Exploring Streams API Operations
The Streams API lets you perform various operations on collections and other sources efficiently. You can leverage parallelism to speed up element processing, and you can leverage lambdas and method references to minimize your code footprint, making source code easier to read. This section introduces a subset of the various operations that you can perform on stream sources.
Performing Actions on All Stream Elements
Stream<T> provides the following pair of operation methods for performing an action on each stream element:
- void forEach(Consumer<? super T> action): This terminal operation executes action on each stream element. For parallel stream pipelines, the behavior is nondeterministic; this operation doesn't guarantee to respect a stream's encounter order because doing so would sacrifice the benefit of parallelism. For any given element, the action may be performed at whatever time and in whatever thread the library chooses. If the action accesses a shared state, it's responsible for providing the required synchronization.

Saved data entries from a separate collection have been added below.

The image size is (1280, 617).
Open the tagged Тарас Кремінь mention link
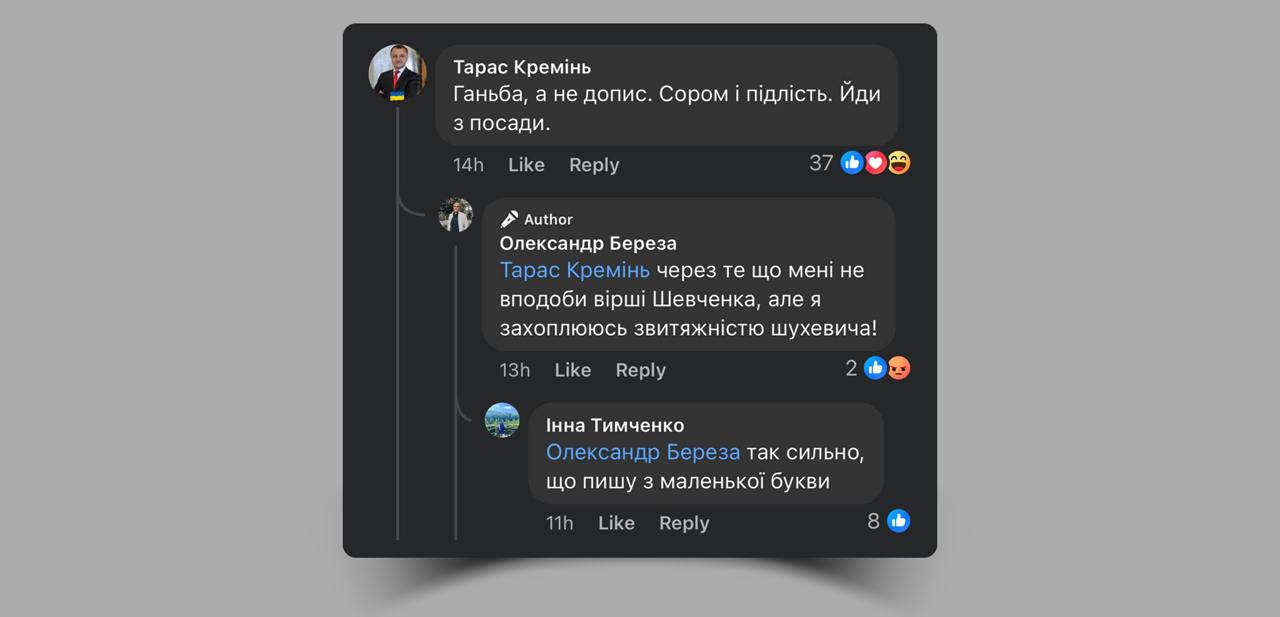click(575, 270)
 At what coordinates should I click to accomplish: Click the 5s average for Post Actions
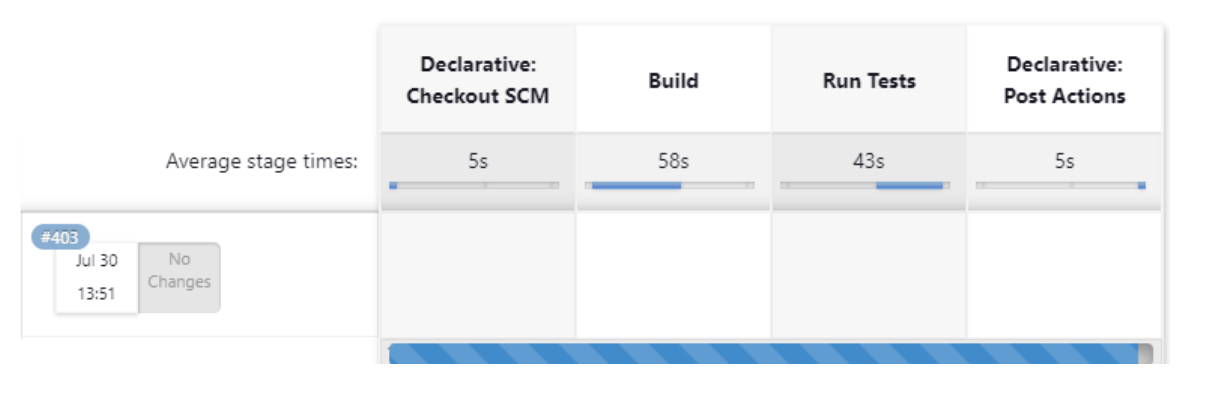point(1065,160)
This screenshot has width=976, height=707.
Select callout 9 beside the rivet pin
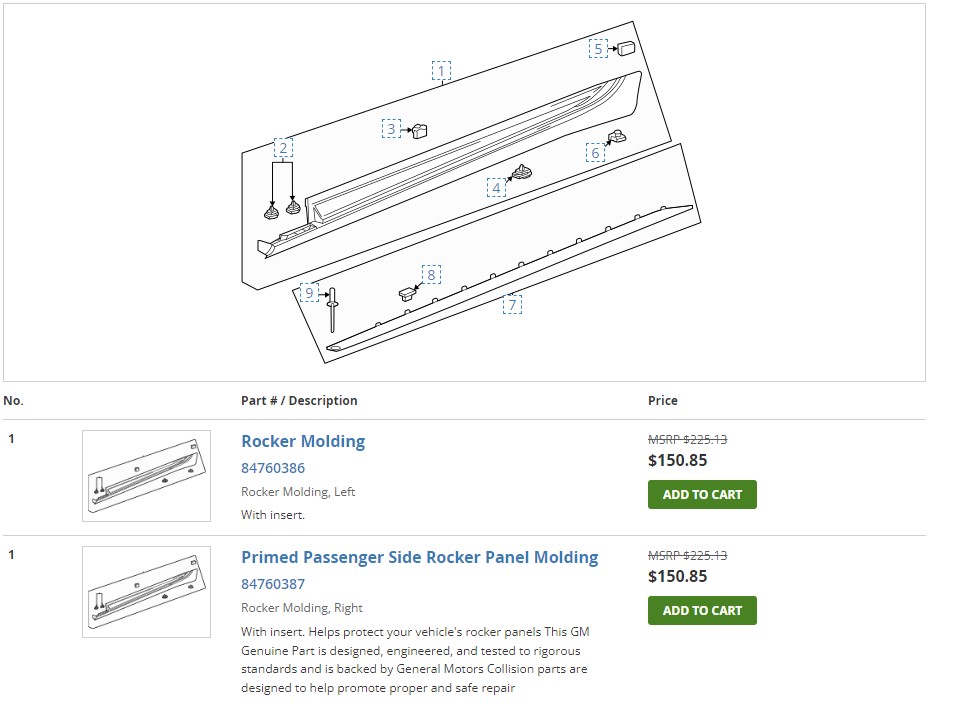pyautogui.click(x=310, y=293)
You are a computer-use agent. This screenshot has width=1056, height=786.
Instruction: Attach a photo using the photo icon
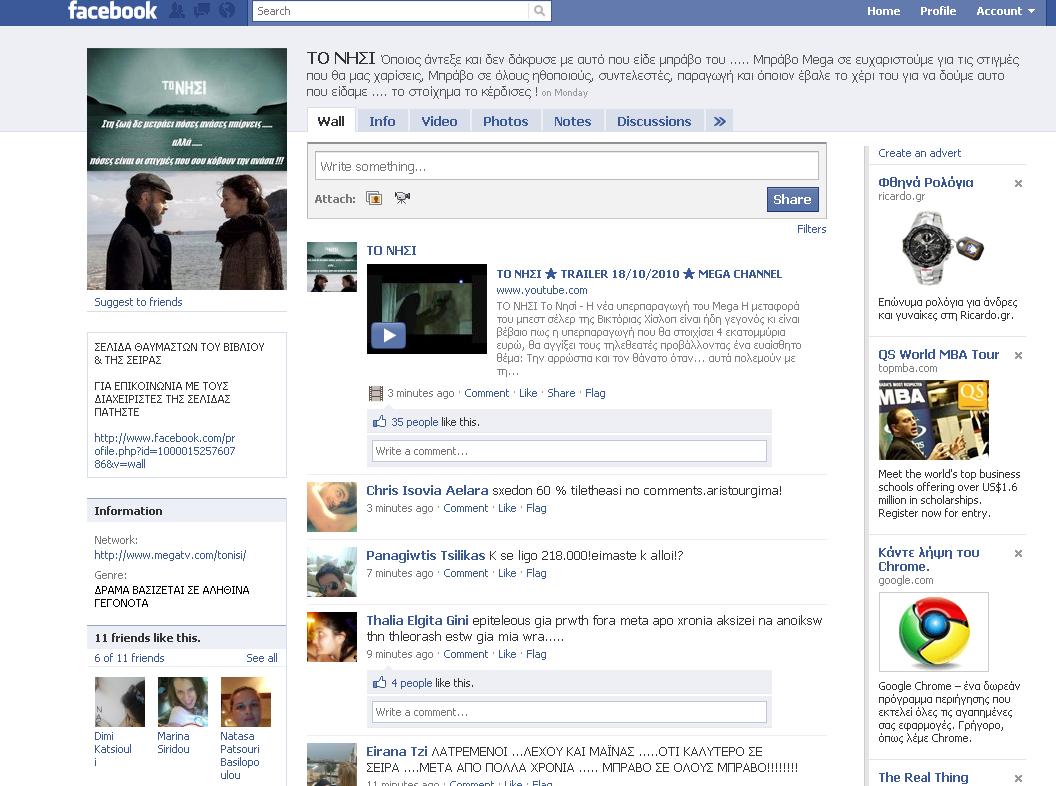click(x=374, y=198)
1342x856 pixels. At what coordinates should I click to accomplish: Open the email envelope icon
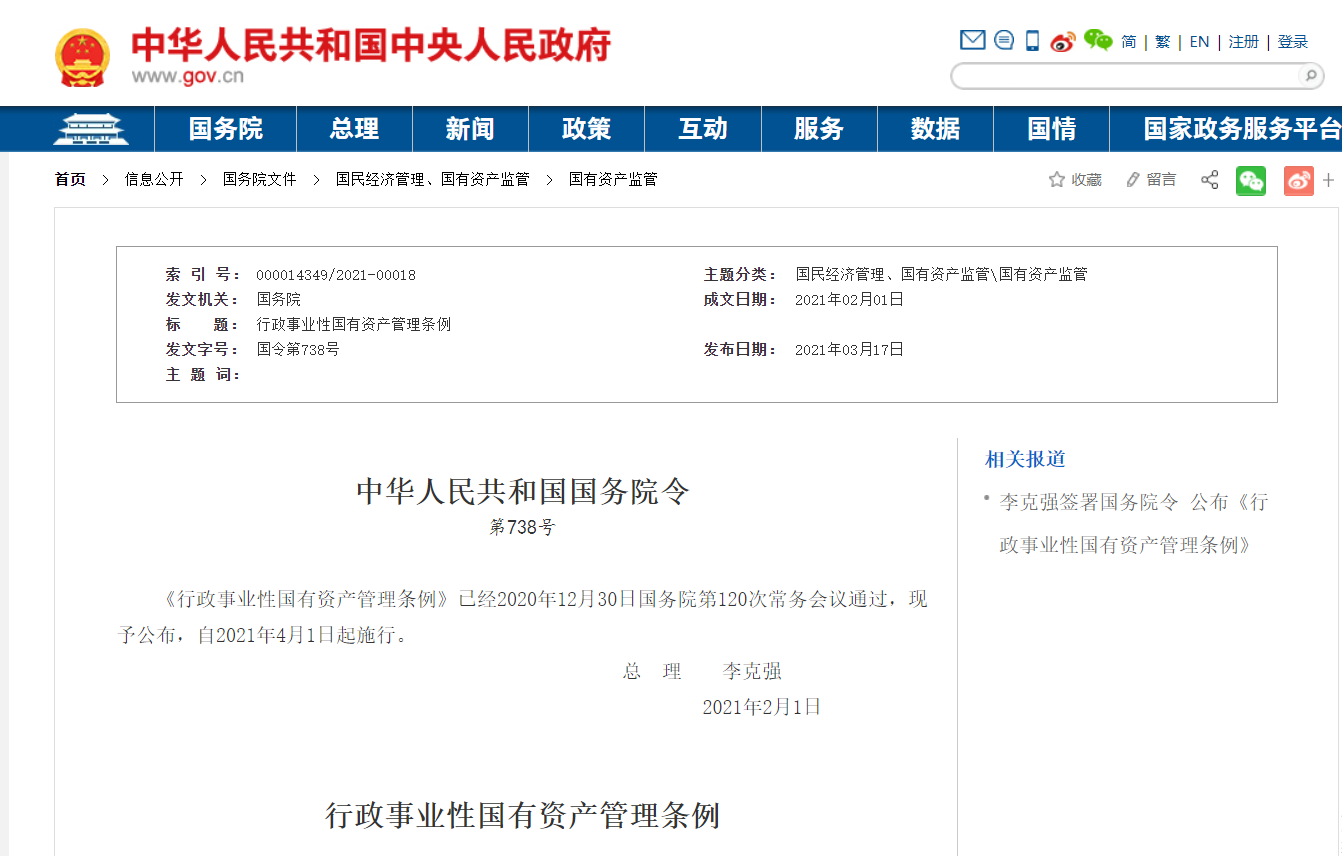click(972, 41)
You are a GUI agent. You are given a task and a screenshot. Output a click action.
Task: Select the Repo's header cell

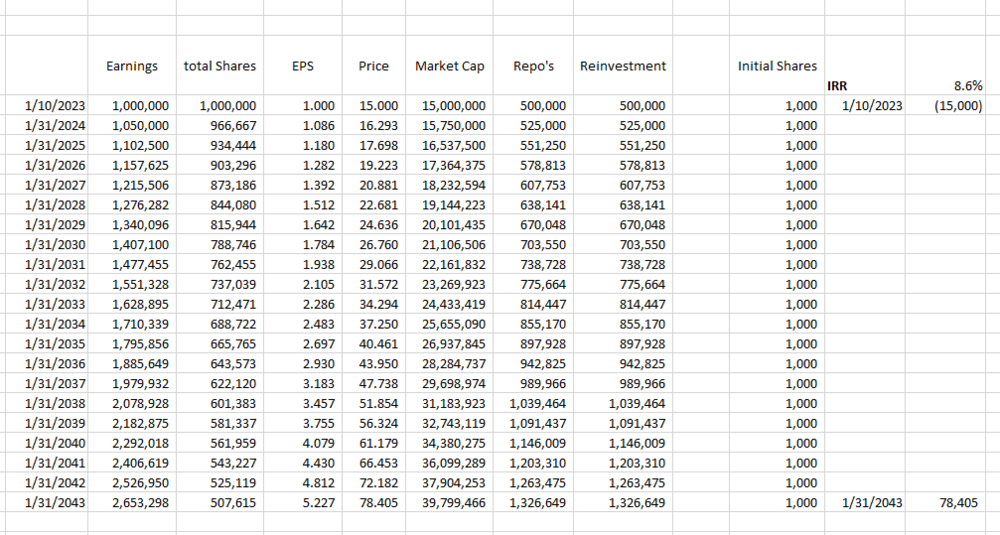[x=533, y=66]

- void forEachOrdered(Consumer<? super T> action): This method is similar to the previous method except for respecting any defined encounter order. Performing the action for one element happens before performing the action for subsequent elements; for any given element, the action may be performed in whatever thread the library chooses.
Each method takes a java.util.function.Consumer argument named action. Consumer is an example of a predefined functional interface, and it requires a lambda to take a single argument of type T and return nothing. The following example demonstrates the difference between these methods:
List<String> birds = Arrays.asList("Robin", "Bluejay", "Penguin", "Ostrich", "Canary"); birds.stream().forEach(System.out::println); System.out.println(); birds.parallelStream().forEach(System.out::println); System.out.println(); birds.parallelStream().forEachOrdered(System.out::println);
If you were to convert this example into an application, compile the source code, and run the resulting classfile, you would observe the following output:
Robin Bluejay Penguin Ostrich Canary Penguin Canary Ostrich Robin Bluejay Robin Bluejay Penguin Ostrich Canary
The first batch of output shows the encounter order for a sequential stream. Although forEach() doesn't respect encounter order for any stream, a sequential stream is traversed by a single thread and the encounter order is preserved.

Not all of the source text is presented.